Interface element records
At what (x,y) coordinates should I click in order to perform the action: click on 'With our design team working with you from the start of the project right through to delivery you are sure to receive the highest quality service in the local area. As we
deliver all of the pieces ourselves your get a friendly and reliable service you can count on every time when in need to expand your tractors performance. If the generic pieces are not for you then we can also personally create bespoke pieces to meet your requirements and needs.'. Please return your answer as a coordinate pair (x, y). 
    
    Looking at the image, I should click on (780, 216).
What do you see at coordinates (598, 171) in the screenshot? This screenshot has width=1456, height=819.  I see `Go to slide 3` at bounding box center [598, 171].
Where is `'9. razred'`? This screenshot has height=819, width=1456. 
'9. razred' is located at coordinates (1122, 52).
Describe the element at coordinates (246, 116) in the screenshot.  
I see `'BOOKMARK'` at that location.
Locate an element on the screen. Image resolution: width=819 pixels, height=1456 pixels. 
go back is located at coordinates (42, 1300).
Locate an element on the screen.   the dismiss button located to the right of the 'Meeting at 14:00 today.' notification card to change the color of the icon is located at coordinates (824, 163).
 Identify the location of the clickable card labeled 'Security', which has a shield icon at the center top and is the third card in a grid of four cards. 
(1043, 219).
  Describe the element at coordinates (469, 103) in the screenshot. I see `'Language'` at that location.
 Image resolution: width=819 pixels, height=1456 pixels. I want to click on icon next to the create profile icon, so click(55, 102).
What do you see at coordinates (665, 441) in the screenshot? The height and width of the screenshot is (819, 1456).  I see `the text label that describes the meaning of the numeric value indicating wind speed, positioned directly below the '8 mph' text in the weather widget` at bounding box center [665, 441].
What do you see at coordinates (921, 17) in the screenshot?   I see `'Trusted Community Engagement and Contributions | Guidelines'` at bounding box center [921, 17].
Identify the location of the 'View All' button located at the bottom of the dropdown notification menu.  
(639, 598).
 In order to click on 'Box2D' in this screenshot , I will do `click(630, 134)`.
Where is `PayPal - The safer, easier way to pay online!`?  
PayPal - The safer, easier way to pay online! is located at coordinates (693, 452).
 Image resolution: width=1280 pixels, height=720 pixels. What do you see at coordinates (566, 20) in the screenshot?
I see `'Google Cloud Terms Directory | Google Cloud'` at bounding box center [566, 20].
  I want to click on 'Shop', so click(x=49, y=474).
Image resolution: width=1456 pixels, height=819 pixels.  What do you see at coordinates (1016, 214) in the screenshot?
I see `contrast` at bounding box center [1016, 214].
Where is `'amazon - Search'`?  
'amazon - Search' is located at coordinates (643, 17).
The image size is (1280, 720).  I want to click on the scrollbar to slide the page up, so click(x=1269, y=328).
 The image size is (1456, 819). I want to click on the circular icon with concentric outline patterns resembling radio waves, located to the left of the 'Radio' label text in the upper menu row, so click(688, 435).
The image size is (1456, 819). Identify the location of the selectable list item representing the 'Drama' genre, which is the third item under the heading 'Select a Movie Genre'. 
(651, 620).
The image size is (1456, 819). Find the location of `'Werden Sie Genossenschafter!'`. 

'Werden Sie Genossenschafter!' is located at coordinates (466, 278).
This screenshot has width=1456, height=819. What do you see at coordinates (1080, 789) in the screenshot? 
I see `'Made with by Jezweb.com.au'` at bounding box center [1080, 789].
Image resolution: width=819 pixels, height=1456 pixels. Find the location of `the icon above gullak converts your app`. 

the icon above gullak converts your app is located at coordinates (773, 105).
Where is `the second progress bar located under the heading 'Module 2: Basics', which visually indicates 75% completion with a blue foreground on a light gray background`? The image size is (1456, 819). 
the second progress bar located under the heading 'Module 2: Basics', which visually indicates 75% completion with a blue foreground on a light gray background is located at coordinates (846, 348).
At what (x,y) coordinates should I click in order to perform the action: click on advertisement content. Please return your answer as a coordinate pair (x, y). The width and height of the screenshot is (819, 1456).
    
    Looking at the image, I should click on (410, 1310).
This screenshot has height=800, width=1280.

__Written exercise__:
Update the records above by changing every "Locate an element on the screen" to "Find an element on the screen", and leave everything else as it is.

__Result__:
At what (x,y) coordinates should I click in order to perform the action: click on 'With our design team working with you from the start of the project right through to delivery you are sure to receive the highest quality service in the local area. As we
deliver all of the pieces ourselves your get a friendly and reliable service you can count on every time when in need to expand your tractors performance. If the generic pieces are not for you then we can also personally create bespoke pieces to meet your requirements and needs.'. Please return your answer as a coordinate pair (x, y). 
    
    Looking at the image, I should click on (780, 216).
What do you see at coordinates (598, 171) in the screenshot? This screenshot has width=1456, height=819.  I see `Go to slide 3` at bounding box center [598, 171].
Where is `'9. razred'`? This screenshot has height=819, width=1456. 
'9. razred' is located at coordinates (1122, 52).
Describe the element at coordinates (246, 116) in the screenshot.  
I see `'BOOKMARK'` at that location.
Find an element on the screen. Image resolution: width=819 pixels, height=1456 pixels. 
go back is located at coordinates (42, 1300).
Find an element on the screen.   the dismiss button located to the right of the 'Meeting at 14:00 today.' notification card to change the color of the icon is located at coordinates (824, 163).
 Identify the location of the clickable card labeled 'Security', which has a shield icon at the center top and is the third card in a grid of four cards. 
(1043, 219).
  Describe the element at coordinates (469, 103) in the screenshot. I see `'Language'` at that location.
 Image resolution: width=819 pixels, height=1456 pixels. I want to click on icon next to the create profile icon, so click(55, 102).
What do you see at coordinates (665, 441) in the screenshot? The height and width of the screenshot is (819, 1456).  I see `the text label that describes the meaning of the numeric value indicating wind speed, positioned directly below the '8 mph' text in the weather widget` at bounding box center [665, 441].
What do you see at coordinates (921, 17) in the screenshot?   I see `'Trusted Community Engagement and Contributions | Guidelines'` at bounding box center [921, 17].
Identify the location of the 'View All' button located at the bottom of the dropdown notification menu.  
(639, 598).
 In order to click on 'Box2D' in this screenshot , I will do `click(630, 134)`.
Where is `PayPal - The safer, easier way to pay online!`?  
PayPal - The safer, easier way to pay online! is located at coordinates (693, 452).
 Image resolution: width=1280 pixels, height=720 pixels. What do you see at coordinates (566, 20) in the screenshot?
I see `'Google Cloud Terms Directory | Google Cloud'` at bounding box center [566, 20].
  I want to click on 'Shop', so click(x=49, y=474).
Image resolution: width=1456 pixels, height=819 pixels.  What do you see at coordinates (1016, 214) in the screenshot?
I see `contrast` at bounding box center [1016, 214].
Where is `'amazon - Search'`?  
'amazon - Search' is located at coordinates (643, 17).
The image size is (1280, 720).  I want to click on the scrollbar to slide the page up, so click(x=1269, y=328).
 The image size is (1456, 819). I want to click on the circular icon with concentric outline patterns resembling radio waves, located to the left of the 'Radio' label text in the upper menu row, so click(688, 435).
The image size is (1456, 819). Identify the location of the selectable list item representing the 'Drama' genre, which is the third item under the heading 'Select a Movie Genre'. 
(651, 620).
The image size is (1456, 819). Find the location of `'Werden Sie Genossenschafter!'`. 

'Werden Sie Genossenschafter!' is located at coordinates (466, 278).
This screenshot has width=1456, height=819. What do you see at coordinates (1080, 789) in the screenshot? 
I see `'Made with by Jezweb.com.au'` at bounding box center [1080, 789].
Image resolution: width=819 pixels, height=1456 pixels. Find the location of `the icon above gullak converts your app`. 

the icon above gullak converts your app is located at coordinates (773, 105).
Where is `the second progress bar located under the heading 'Module 2: Basics', which visually indicates 75% completion with a blue foreground on a light gray background`? The image size is (1456, 819). 
the second progress bar located under the heading 'Module 2: Basics', which visually indicates 75% completion with a blue foreground on a light gray background is located at coordinates (846, 348).
At what (x,y) coordinates should I click in order to perform the action: click on advertisement content. Please return your answer as a coordinate pair (x, y). The width and height of the screenshot is (819, 1456).
    
    Looking at the image, I should click on (410, 1310).
This screenshot has height=800, width=1280.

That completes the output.